So things around here have been a bit on the crazy side lately (understatement of the century). My husband and I have been battling family illnesses and changes on all fronts. Now, we are facing some challenging circumstances which directly affect us, our future, and our kids... and we are having a difficult time figuring out how best to handle things. 

I mentioned in my last post that I was feeling in a slump. I really was. Not being able to work out due to the weather, the illnesses, and other things really took a toll on me. Over the past couple of weeks though, my husband and I have been trying to spend more quality time together at least one night a week... no kids (at least they will be in bed), no tv, no computers, phones, etc. We have even resorted to playing board games or just sitting together snuggled up talking. This has done wonders for me, I have to say. Having some time to remember what things were like before they got so complicated is wonderful.
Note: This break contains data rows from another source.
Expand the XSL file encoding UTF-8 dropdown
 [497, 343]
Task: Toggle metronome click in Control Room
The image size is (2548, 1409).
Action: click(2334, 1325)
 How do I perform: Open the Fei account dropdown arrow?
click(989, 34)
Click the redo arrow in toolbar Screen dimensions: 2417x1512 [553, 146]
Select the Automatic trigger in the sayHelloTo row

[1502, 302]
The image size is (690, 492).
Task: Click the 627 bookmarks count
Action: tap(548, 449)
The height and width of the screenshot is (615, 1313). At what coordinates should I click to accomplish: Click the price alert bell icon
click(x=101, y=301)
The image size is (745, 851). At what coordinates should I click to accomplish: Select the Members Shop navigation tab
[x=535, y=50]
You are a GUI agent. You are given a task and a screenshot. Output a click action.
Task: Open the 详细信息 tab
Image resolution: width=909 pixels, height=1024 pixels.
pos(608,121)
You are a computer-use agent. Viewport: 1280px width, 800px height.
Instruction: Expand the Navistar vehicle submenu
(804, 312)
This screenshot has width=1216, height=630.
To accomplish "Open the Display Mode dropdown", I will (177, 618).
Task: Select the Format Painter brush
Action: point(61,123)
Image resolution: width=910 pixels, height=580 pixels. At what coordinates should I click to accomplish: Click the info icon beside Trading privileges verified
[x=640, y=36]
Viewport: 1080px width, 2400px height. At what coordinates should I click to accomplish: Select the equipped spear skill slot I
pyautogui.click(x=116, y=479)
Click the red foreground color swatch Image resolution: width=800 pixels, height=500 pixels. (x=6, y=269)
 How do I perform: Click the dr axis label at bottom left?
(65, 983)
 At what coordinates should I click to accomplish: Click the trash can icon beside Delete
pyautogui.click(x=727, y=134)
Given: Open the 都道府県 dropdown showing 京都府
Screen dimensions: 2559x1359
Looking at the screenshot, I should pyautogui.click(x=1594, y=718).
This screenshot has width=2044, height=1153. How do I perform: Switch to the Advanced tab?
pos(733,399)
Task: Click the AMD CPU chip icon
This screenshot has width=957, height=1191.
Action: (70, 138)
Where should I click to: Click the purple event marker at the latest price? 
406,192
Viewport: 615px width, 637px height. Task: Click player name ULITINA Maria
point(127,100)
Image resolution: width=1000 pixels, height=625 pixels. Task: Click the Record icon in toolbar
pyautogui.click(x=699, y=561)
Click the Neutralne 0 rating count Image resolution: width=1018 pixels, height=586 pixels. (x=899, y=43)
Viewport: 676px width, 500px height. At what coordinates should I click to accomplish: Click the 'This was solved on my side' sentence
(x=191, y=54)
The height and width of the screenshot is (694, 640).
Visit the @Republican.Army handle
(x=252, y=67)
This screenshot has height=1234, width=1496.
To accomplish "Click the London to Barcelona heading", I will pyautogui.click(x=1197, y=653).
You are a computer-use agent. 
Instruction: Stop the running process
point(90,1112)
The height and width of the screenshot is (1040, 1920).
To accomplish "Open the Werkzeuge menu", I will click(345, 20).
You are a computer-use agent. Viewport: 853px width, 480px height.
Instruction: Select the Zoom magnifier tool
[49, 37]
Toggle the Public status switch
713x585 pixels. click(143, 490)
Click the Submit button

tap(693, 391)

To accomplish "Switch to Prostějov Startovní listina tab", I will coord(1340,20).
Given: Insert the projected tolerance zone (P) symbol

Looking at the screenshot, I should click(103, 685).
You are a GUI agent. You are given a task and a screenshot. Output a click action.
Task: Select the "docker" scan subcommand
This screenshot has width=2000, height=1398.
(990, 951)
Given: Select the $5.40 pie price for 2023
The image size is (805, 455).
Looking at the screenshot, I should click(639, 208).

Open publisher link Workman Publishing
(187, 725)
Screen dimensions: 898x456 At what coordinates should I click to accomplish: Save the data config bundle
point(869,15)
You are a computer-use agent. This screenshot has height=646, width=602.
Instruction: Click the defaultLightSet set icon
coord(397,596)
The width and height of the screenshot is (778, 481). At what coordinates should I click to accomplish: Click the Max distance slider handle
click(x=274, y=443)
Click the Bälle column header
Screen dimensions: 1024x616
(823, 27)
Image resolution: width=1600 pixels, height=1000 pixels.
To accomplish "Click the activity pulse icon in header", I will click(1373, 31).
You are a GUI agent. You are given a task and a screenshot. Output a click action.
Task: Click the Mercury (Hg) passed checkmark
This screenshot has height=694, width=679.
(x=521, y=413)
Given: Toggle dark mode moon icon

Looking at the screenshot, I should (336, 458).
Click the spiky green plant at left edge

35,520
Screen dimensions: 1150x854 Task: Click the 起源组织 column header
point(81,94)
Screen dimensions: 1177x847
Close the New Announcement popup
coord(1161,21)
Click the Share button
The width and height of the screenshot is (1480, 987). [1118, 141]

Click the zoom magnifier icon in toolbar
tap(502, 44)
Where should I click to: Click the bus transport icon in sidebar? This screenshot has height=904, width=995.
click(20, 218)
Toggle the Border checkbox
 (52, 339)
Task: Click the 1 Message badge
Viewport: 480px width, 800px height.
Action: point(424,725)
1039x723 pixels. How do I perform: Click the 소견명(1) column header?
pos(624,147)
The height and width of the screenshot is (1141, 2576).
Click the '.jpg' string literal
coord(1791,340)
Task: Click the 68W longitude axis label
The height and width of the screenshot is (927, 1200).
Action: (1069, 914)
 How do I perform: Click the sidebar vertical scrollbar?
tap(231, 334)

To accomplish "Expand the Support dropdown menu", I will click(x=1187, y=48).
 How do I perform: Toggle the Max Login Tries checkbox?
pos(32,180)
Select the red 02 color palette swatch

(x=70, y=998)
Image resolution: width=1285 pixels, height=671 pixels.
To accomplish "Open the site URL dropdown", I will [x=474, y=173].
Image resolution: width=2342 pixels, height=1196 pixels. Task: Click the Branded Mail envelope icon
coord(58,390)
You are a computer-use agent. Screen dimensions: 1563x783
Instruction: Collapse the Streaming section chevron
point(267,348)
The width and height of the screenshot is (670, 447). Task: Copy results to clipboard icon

It has also helped us strengthen our bond, which makes everything easier. 

I have also decided to head up a team for the Promise Walk for Preeclampsia in June, on Lily's first birthday actually, which will be special. I've reached out to friends, family and even my healthcare providers for support. When I look back and realize how close we came to dying, and look at the statistics of how many people do die annually, I find myself feeling extremely blessed. 


Anyone who wants to hear more about our story, or show their support can view the following link:

This feeling also makes me realize that there must be a purpose for me in this world, or else, God would have allowed me to die. I still don't know what it is, but I'm trying to find it. It's hard to drown out the voices that have haunted you for so long and really determine what it is that you want to do, or where you want to go in life. I'm trying to branch out and get involved in more things around the community as well. Hoping that I can find my place in this great big world. 

For now, it's enough to know that I'm a most-loved wife, mother, and friend... and that I'm consistently evolving into the person that I'm supposed to be... even when I can't see it clearly.